The expected output is an exact copy of the lines from the one containing "The width and height of the screenshot is (953, 369)." to the final line below, minus any pictures.

==== EXERCISE INPUT

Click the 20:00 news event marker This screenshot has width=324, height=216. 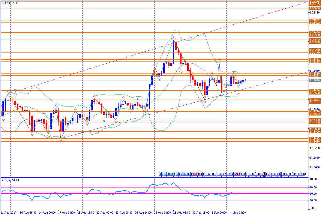170,174
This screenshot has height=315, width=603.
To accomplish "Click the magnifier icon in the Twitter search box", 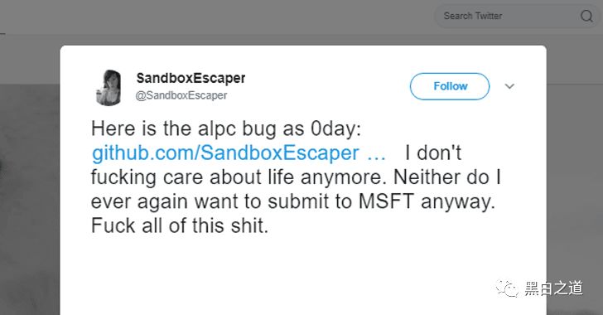I will tap(586, 17).
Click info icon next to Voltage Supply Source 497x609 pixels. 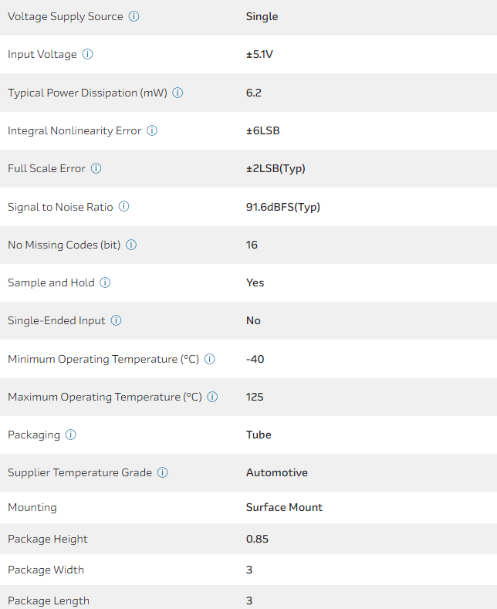(x=134, y=16)
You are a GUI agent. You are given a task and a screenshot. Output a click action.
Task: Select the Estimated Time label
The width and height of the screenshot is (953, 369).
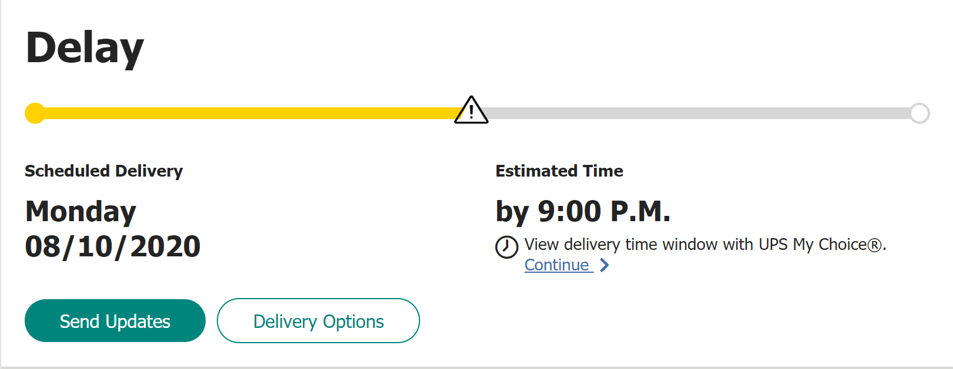tap(559, 171)
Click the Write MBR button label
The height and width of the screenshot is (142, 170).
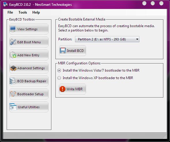tap(74, 89)
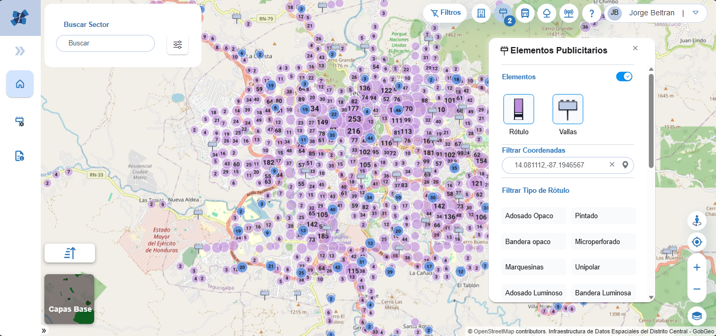This screenshot has height=336, width=716.
Task: Click the Elementos Publicitarios panel scrollbar
Action: (651, 122)
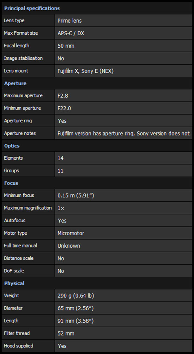The width and height of the screenshot is (194, 354).
Task: Select the Hood supplied row label
Action: pyautogui.click(x=18, y=346)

========

> _TASK RESULT_
The width and height of the screenshot is (953, 369).
tap(559, 171)
Click the Write MBR button label
The height and width of the screenshot is (142, 170).
tap(74, 89)
This screenshot has height=336, width=716.
Task: Click the Elementos Publicitarios panel scrollbar
Action: (651, 122)
The width and height of the screenshot is (194, 354).
Task: Select the Hood supplied row label
Action: pyautogui.click(x=18, y=346)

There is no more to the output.